/---

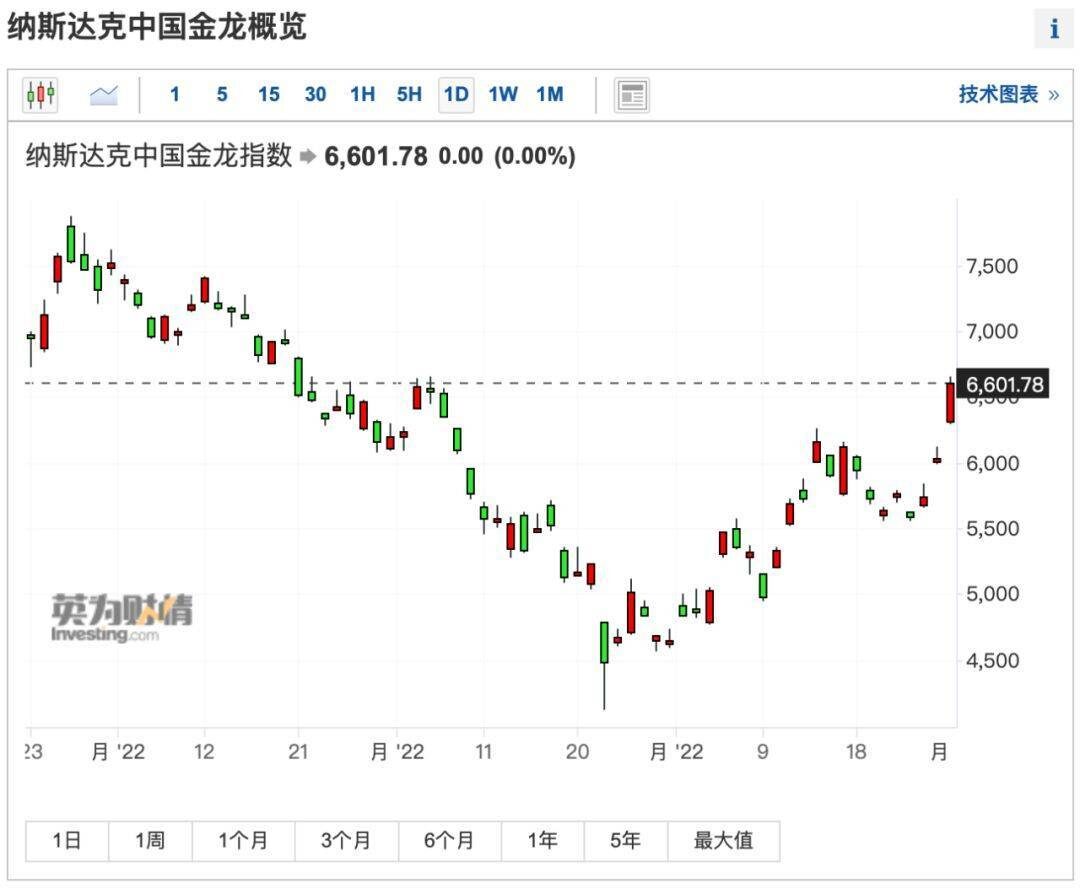Select the 1个月 range tab

point(243,841)
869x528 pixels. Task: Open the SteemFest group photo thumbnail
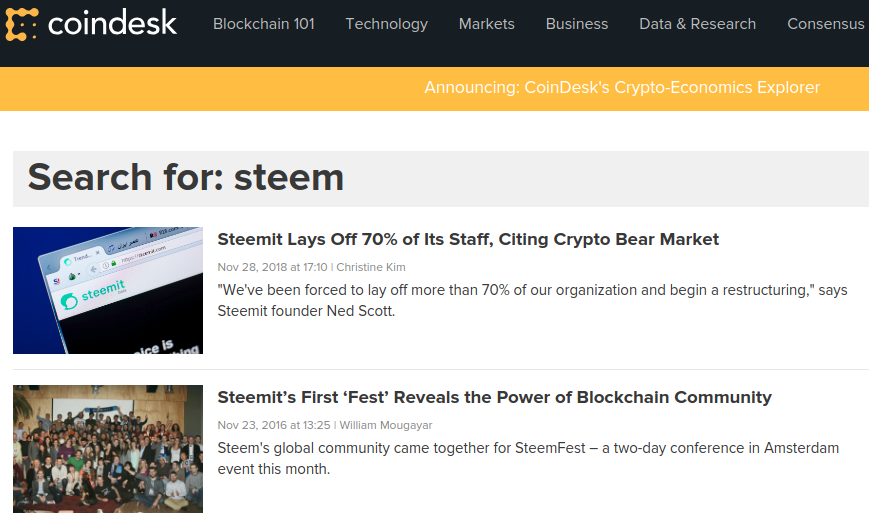pos(108,449)
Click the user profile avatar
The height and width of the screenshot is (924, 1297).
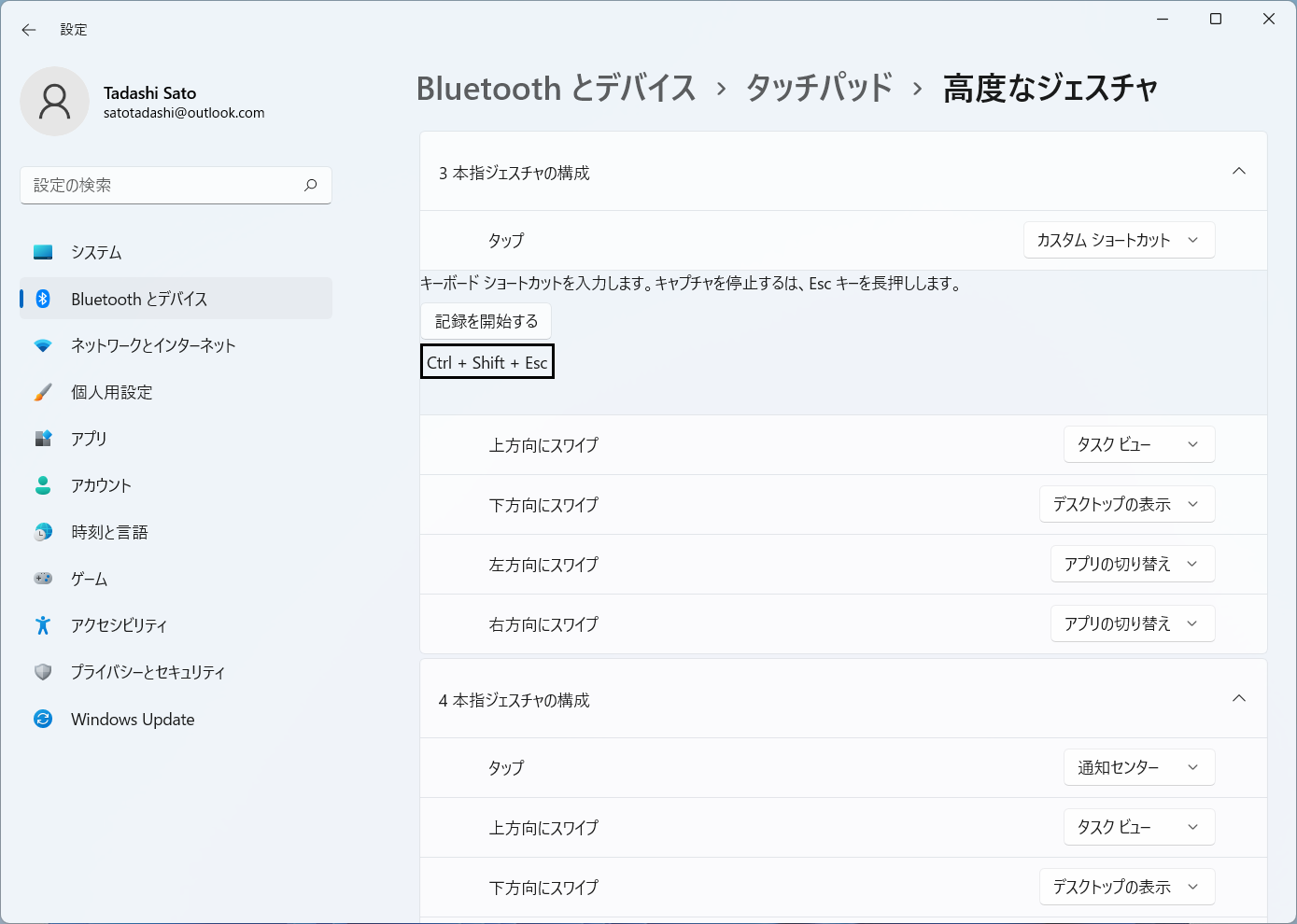coord(55,101)
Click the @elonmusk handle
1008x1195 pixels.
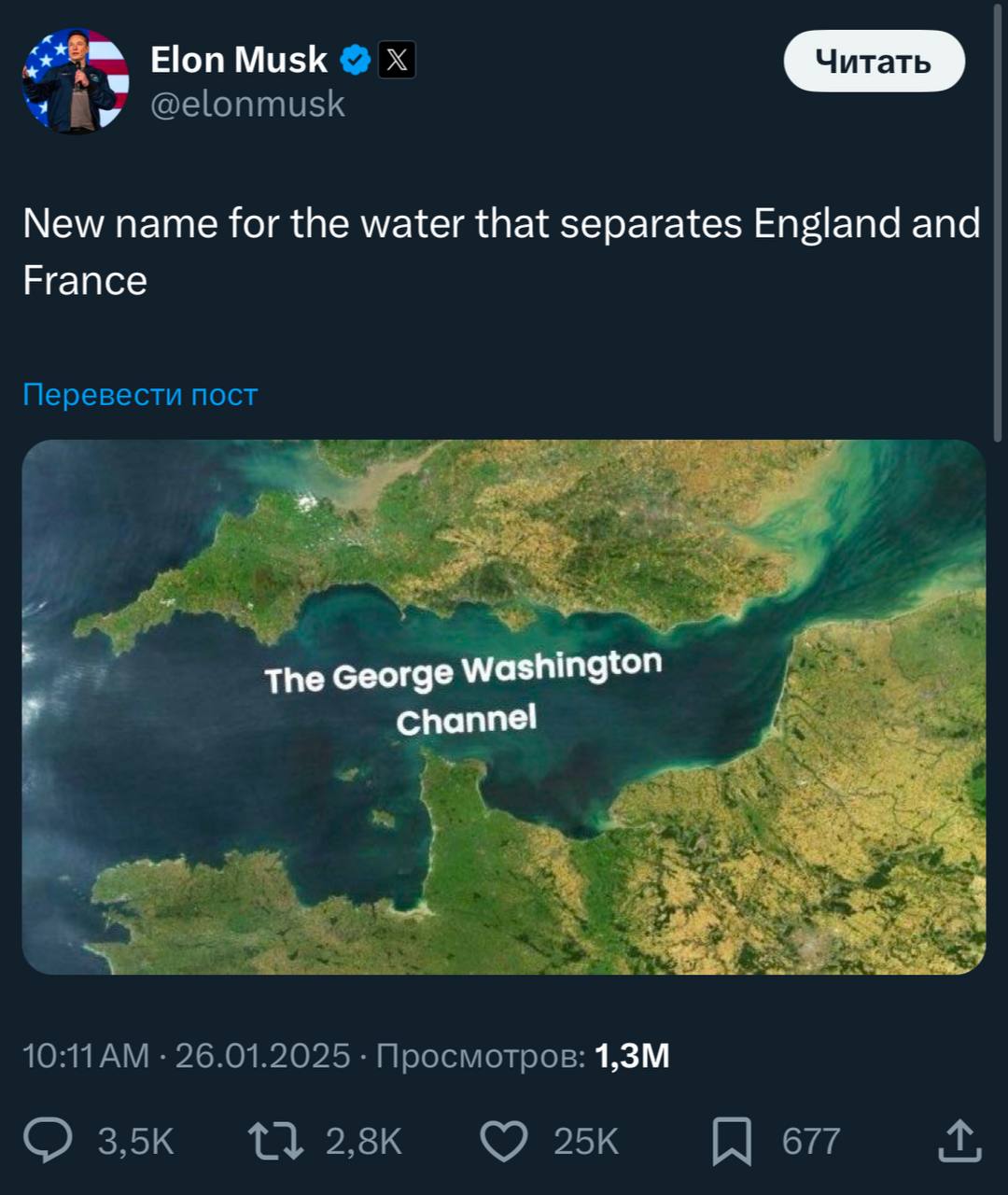[248, 105]
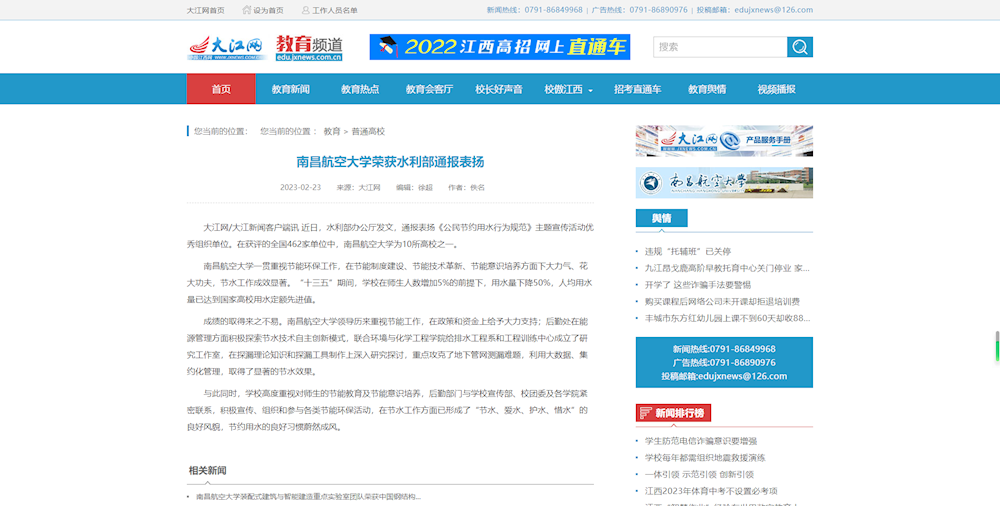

\---

**WHAT YOU ARE ASKED TO DO:**
Please reproduce every line of the items above word for word, leaving out the pictures.

**TASK ANSWER:**
Select the 1个月 range tab

point(243,841)
869x528 pixels. Task: Open the SteemFest group photo thumbnail
pos(108,449)
Click the user profile avatar
The height and width of the screenshot is (924, 1297).
coord(55,101)
Click the @elonmusk handle
1008x1195 pixels.
[248, 105]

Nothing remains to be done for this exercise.